Your instructions: Your copy should start at the line with "The height and width of the screenshot is (618, 1366)." and end at the line with "Dislike the comment by Mornings Von COZY" in the data below. Transcribe only those lines, exactly, pictures excluded.

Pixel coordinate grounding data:
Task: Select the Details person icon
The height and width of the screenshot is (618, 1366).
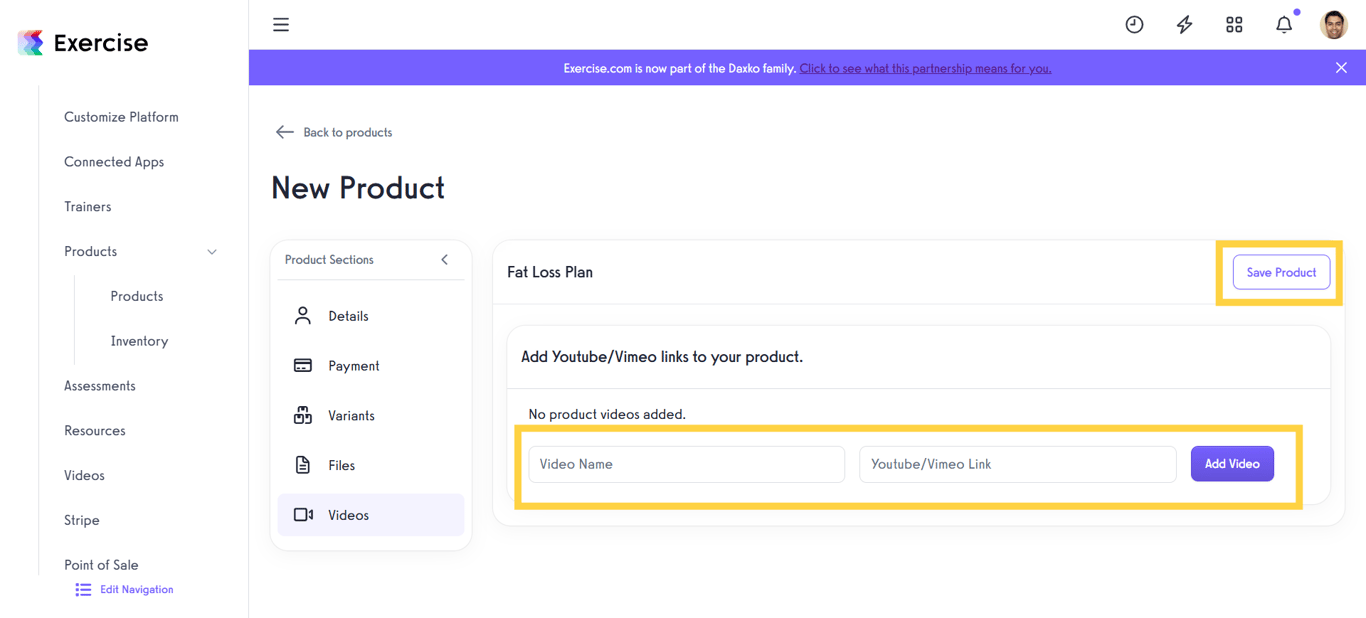Action: [303, 315]
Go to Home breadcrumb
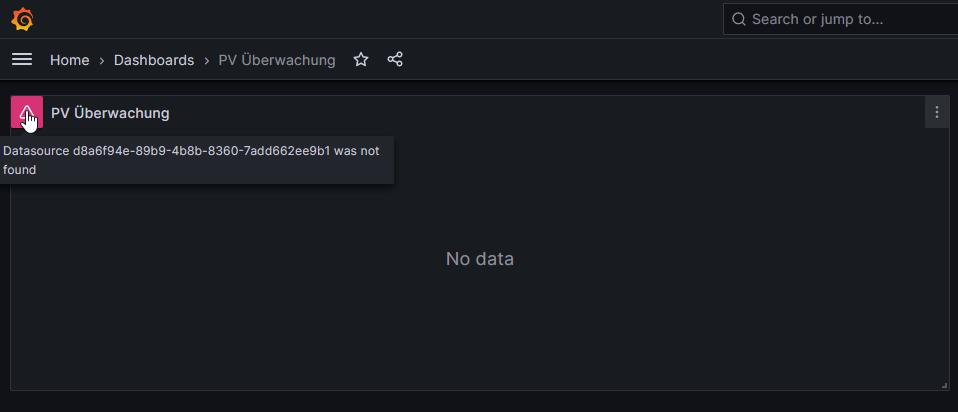The height and width of the screenshot is (412, 958). (70, 60)
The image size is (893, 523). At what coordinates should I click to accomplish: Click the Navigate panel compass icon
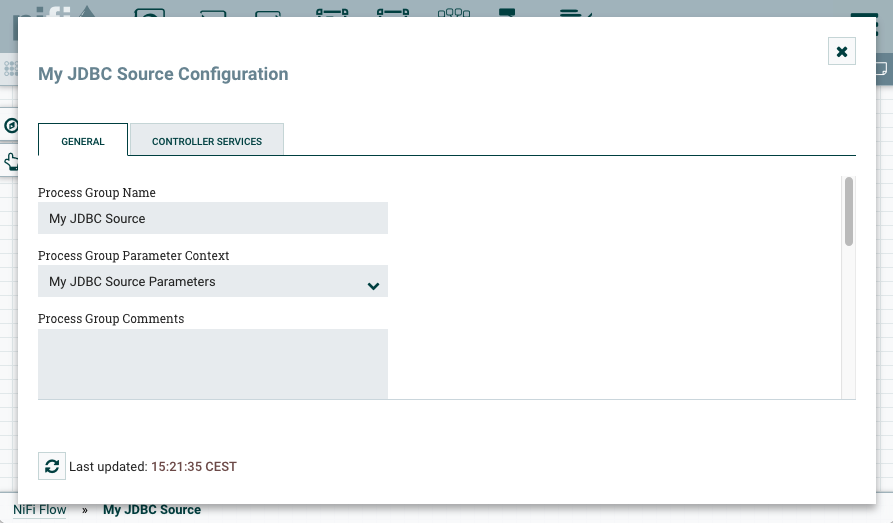point(10,125)
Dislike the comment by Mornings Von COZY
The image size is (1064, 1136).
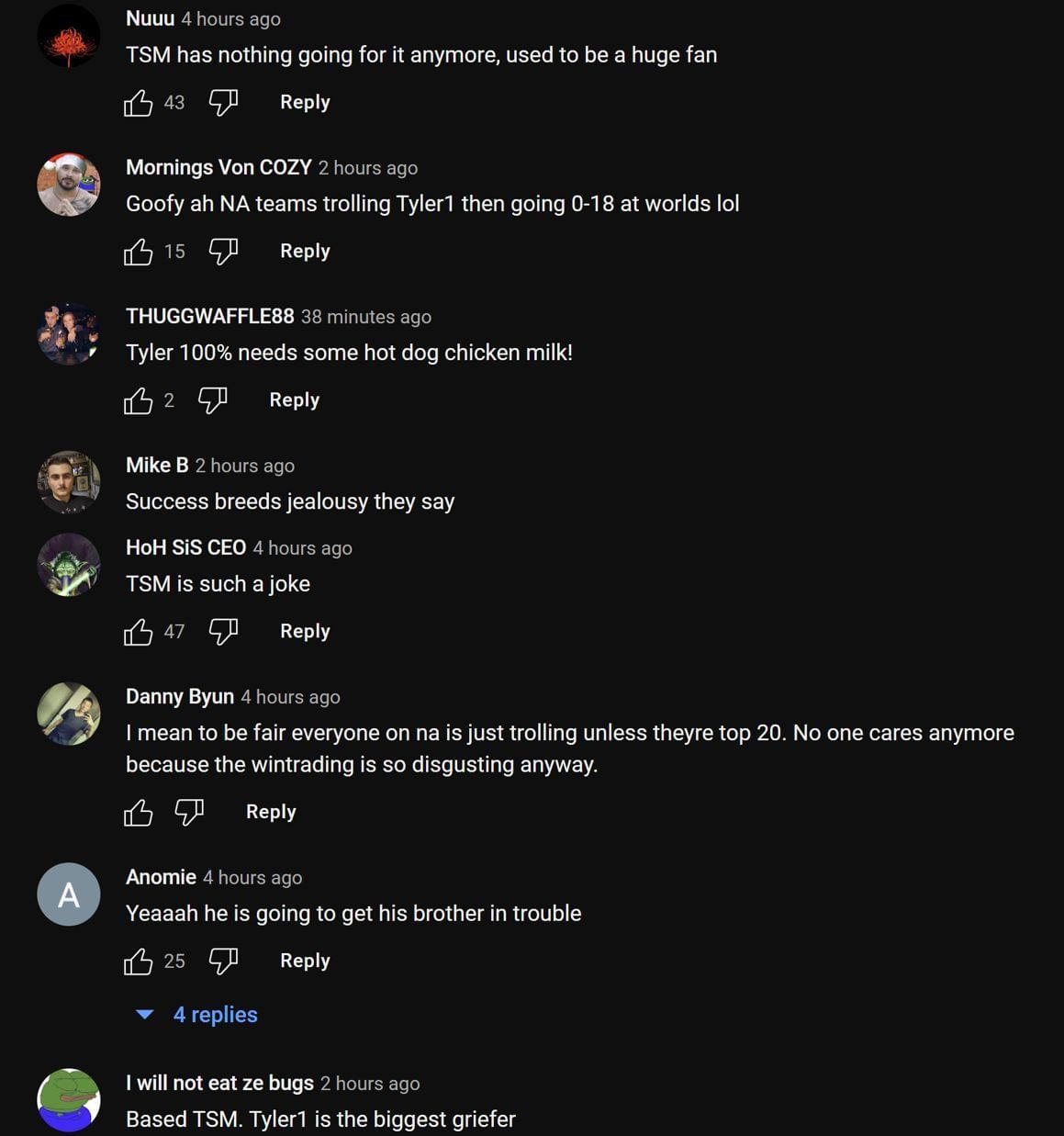pos(222,251)
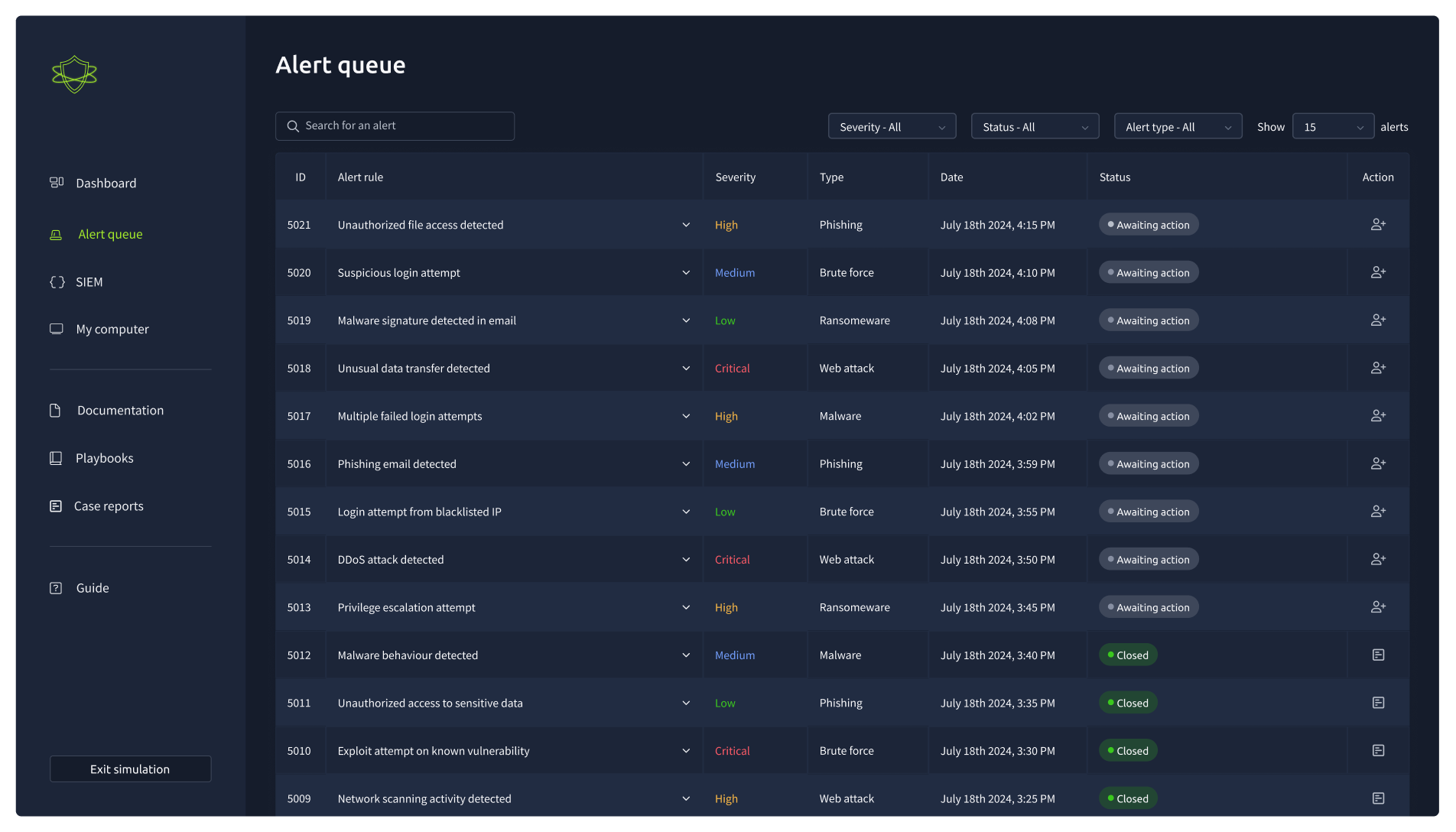Open the Status - All filter dropdown
Viewport: 1456px width, 832px height.
coord(1035,127)
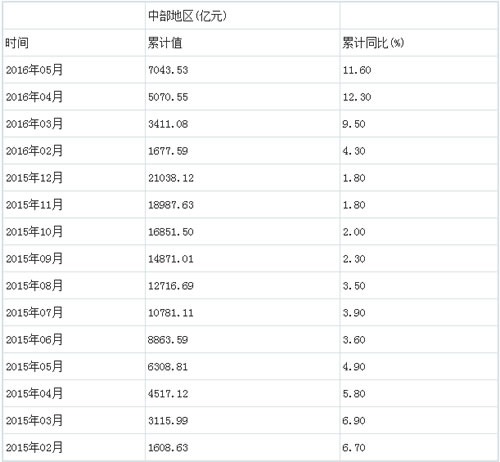Click the value 1677.59
The height and width of the screenshot is (462, 500).
(x=168, y=151)
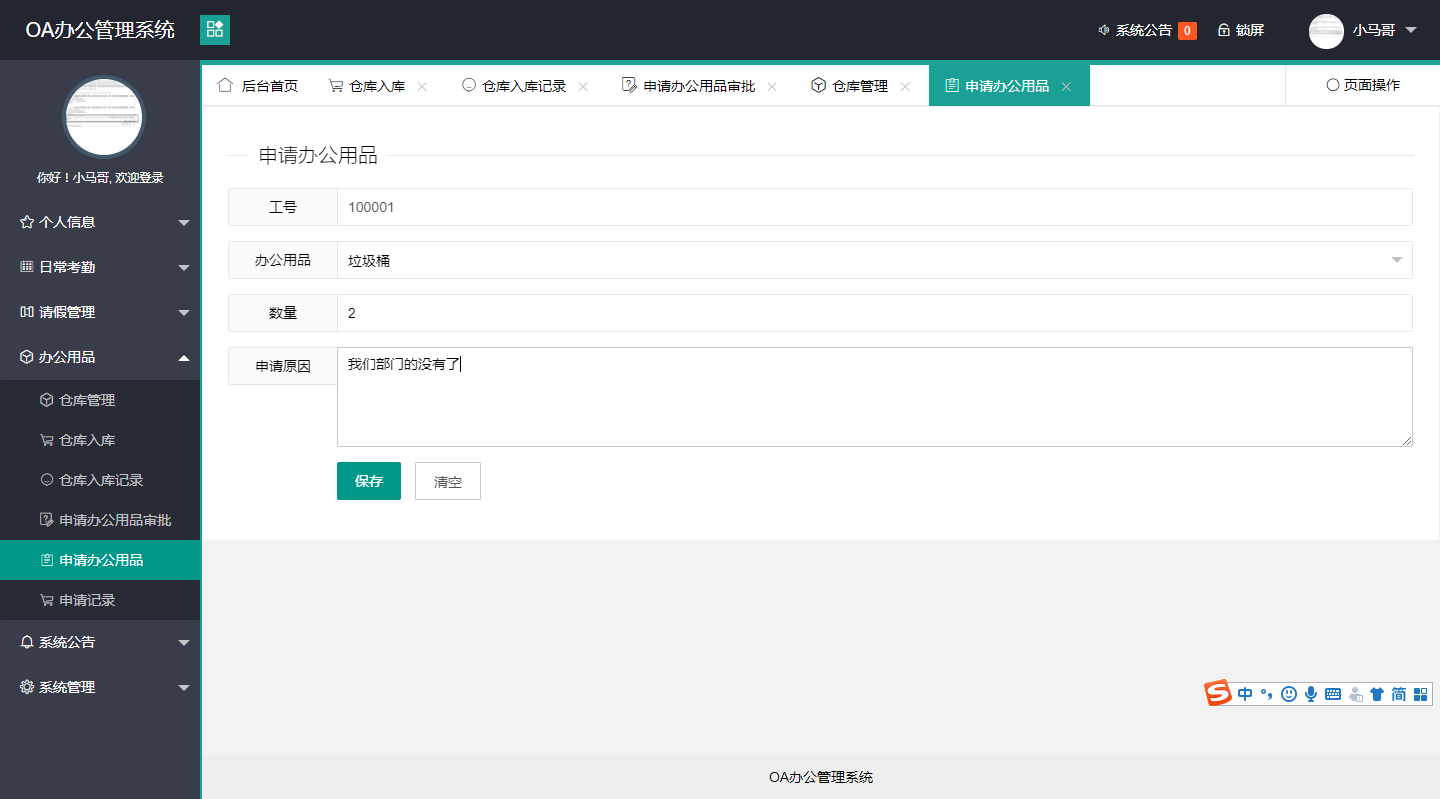Screen dimensions: 1440x799
Task: Click the punctuation mode icon in input bar
Action: coord(1266,693)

Result of the task:
The height and width of the screenshot is (618, 1366).
Action: [303, 315]
Go to Home breadcrumb
The height and width of the screenshot is (412, 958). (70, 60)
The image size is (893, 523). At what coordinates should I click to accomplish: Click the Navigate panel compass icon
point(10,125)
Dislike the comment by Mornings Von COZY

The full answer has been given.